EXERCISE INSTRUCTIONS: Nothing but a number belongs in the answer: the count of lines below that contain the word "delete".

Stored dataset items
□ □ □ □ □

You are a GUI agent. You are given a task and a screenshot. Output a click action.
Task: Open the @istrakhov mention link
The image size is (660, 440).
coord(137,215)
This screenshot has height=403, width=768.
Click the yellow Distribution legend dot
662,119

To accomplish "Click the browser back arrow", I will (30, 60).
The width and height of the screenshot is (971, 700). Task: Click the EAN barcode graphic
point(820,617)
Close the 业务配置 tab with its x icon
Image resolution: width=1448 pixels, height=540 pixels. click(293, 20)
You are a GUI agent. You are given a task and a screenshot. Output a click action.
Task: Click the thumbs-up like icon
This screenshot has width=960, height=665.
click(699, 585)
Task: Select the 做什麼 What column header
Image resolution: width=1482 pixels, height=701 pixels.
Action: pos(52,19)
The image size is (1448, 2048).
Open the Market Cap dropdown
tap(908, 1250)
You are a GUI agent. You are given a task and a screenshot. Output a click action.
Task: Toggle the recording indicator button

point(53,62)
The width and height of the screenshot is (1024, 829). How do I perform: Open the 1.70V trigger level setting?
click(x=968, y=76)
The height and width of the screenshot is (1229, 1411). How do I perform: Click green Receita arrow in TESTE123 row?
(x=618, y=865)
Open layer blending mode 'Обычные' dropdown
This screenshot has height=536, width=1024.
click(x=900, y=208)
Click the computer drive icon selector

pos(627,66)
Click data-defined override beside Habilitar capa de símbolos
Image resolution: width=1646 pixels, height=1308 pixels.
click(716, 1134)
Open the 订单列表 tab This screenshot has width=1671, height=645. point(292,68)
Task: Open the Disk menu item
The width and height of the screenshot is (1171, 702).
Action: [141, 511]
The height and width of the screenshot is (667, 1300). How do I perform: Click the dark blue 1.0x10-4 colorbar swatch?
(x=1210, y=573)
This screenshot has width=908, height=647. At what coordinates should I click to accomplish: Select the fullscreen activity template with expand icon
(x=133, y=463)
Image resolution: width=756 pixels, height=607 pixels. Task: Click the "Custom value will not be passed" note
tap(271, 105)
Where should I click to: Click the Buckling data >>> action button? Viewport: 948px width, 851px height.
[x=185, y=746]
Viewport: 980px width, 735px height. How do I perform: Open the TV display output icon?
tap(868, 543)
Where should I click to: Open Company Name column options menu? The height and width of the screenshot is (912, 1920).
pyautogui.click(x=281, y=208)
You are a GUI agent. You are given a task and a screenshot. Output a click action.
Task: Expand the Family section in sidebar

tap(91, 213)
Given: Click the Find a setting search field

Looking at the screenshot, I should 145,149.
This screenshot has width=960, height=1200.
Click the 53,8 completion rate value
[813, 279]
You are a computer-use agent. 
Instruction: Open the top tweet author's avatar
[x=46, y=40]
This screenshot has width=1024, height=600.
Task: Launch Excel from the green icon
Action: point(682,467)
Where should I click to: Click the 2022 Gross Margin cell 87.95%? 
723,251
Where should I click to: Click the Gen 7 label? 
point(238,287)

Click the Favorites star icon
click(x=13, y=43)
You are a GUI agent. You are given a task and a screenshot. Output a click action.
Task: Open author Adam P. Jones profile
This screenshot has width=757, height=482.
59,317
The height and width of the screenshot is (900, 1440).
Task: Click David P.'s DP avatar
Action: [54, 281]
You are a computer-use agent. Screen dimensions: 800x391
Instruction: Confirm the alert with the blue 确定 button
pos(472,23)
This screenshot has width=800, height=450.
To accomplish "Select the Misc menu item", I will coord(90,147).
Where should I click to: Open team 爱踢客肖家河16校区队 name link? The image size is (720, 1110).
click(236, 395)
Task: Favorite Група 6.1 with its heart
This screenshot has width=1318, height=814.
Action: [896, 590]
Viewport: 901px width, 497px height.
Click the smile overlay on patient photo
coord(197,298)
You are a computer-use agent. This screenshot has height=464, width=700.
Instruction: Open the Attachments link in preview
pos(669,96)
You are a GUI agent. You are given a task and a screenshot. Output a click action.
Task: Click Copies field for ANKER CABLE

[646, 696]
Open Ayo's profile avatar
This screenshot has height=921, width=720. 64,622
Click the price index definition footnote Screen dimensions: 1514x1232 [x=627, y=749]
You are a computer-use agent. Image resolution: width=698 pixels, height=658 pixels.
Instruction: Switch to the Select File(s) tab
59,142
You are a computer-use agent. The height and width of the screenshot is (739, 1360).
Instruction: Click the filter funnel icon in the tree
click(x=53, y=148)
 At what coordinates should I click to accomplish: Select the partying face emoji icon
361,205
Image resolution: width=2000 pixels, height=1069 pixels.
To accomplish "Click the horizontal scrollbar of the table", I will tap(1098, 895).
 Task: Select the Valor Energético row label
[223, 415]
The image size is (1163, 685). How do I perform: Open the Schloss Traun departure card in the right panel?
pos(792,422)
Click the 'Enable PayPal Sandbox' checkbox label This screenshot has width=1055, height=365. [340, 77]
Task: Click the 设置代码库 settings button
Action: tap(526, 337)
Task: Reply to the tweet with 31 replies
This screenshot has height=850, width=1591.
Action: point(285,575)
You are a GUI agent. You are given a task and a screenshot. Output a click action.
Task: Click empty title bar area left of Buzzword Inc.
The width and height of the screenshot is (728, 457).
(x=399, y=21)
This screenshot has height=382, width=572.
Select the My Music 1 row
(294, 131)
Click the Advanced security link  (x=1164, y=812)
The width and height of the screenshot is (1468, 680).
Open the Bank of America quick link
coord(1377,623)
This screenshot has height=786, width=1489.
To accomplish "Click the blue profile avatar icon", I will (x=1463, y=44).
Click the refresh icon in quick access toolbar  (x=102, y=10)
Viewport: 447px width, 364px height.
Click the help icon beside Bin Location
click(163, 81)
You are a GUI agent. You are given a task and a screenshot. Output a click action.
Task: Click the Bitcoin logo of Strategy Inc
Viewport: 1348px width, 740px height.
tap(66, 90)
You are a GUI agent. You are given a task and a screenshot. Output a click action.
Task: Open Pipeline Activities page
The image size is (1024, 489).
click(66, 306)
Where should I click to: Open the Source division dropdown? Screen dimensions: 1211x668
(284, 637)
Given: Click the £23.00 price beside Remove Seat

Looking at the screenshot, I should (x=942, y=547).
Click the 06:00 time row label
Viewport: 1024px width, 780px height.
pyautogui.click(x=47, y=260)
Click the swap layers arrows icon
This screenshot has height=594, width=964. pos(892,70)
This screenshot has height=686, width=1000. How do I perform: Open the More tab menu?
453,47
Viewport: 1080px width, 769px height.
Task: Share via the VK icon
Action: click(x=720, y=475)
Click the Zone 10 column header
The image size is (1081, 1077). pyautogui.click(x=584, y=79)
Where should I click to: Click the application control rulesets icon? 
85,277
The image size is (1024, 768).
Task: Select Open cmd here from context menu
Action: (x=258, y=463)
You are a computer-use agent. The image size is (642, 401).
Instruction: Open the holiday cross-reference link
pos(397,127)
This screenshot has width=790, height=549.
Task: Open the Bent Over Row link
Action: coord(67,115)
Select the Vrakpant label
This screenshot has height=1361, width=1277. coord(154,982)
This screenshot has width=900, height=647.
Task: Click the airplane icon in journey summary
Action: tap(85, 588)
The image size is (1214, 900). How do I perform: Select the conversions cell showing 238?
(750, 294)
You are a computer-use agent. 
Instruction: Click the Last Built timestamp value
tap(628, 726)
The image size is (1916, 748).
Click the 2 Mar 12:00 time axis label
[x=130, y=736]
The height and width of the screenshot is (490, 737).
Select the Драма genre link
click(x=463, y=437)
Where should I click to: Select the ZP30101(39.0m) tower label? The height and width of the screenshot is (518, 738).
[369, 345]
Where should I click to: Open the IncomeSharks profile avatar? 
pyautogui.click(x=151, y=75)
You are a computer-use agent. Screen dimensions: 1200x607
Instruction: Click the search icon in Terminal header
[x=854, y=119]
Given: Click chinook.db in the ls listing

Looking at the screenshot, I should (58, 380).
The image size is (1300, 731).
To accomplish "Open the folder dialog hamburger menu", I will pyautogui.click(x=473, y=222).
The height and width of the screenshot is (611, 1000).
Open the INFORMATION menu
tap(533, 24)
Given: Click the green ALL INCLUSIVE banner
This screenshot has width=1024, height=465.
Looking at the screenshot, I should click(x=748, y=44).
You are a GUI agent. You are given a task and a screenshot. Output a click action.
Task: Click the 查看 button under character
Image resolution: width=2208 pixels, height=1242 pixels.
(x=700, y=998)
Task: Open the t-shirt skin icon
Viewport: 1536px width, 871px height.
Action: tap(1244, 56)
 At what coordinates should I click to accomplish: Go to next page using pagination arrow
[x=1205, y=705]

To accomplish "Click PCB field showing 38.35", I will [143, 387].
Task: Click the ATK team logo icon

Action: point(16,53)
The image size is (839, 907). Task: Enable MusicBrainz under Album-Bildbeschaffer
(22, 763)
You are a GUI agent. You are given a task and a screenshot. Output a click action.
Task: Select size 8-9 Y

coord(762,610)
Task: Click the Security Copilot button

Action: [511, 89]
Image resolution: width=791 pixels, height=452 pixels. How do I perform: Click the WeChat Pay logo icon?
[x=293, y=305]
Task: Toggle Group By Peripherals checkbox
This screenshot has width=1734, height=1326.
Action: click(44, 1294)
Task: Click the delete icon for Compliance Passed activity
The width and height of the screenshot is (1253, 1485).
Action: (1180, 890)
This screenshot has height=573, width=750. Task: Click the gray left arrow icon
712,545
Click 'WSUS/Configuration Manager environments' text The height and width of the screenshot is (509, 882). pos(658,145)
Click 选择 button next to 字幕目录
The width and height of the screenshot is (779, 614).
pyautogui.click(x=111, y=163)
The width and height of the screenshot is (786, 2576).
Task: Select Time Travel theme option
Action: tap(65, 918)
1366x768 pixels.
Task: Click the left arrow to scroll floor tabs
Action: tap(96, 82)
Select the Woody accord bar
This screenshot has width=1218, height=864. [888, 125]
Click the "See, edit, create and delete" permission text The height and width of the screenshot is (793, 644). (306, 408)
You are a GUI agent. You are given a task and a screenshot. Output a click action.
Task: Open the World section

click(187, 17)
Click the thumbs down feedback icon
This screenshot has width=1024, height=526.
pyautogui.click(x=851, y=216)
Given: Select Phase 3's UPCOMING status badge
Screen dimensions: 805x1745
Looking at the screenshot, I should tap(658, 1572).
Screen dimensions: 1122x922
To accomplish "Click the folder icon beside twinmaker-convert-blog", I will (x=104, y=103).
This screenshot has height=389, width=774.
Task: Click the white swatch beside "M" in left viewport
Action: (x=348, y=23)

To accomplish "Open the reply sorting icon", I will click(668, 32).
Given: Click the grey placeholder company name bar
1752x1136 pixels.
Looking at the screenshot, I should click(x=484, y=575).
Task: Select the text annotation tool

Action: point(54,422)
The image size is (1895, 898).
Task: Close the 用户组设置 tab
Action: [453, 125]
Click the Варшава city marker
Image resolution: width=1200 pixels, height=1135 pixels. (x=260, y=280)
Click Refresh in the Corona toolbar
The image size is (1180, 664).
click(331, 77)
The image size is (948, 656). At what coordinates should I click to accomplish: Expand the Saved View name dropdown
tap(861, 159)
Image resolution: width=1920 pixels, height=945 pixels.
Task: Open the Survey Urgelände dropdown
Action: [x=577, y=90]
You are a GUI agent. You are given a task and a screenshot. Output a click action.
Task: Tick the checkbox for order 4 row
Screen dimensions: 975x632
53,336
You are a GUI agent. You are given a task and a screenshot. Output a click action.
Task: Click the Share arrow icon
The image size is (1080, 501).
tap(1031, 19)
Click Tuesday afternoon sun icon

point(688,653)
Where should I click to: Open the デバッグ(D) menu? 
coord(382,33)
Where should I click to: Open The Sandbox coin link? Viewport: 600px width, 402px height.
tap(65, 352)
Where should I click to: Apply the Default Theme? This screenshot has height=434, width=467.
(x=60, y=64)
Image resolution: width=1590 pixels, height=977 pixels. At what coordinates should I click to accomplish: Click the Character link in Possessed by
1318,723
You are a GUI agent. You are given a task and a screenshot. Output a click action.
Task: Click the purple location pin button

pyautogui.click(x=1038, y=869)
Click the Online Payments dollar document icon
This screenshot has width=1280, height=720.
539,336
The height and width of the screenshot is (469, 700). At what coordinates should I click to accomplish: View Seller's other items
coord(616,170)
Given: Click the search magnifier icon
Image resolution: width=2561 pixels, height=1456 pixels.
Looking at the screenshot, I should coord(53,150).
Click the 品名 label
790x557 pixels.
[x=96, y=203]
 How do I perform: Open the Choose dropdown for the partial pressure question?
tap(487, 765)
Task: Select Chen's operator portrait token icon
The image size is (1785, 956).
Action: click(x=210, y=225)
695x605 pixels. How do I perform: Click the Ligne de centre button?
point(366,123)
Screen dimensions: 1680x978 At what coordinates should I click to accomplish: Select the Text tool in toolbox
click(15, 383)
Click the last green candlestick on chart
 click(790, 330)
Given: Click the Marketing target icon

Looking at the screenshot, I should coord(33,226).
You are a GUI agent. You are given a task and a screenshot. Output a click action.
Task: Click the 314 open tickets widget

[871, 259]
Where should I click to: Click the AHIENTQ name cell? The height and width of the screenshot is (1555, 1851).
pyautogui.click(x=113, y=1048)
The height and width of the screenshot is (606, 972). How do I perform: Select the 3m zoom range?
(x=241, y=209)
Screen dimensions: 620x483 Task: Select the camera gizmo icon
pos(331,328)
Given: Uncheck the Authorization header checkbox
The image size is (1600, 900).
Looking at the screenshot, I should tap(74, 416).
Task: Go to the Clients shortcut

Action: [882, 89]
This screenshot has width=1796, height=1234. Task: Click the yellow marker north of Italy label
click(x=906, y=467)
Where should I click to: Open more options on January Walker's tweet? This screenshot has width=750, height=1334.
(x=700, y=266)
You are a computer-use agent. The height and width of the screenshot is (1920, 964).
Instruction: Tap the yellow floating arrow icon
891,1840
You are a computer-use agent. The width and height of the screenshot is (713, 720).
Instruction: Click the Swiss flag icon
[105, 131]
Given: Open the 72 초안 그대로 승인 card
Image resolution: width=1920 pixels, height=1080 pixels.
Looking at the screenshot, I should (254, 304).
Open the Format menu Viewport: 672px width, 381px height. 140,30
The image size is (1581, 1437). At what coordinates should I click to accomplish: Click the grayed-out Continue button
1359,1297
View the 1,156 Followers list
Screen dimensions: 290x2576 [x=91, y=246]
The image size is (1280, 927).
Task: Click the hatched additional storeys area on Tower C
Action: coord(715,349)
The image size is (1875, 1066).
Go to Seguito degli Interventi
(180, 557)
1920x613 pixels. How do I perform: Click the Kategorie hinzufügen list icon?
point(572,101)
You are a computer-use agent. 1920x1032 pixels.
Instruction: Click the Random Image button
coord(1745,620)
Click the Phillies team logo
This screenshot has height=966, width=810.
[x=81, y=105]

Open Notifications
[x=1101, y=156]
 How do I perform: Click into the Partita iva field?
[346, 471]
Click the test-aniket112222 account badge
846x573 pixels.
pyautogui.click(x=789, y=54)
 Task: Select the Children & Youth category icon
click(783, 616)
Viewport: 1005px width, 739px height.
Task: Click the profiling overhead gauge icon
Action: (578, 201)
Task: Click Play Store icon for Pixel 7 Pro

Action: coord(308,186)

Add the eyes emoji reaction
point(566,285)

□ □ □ □ □

RESPONSE: 2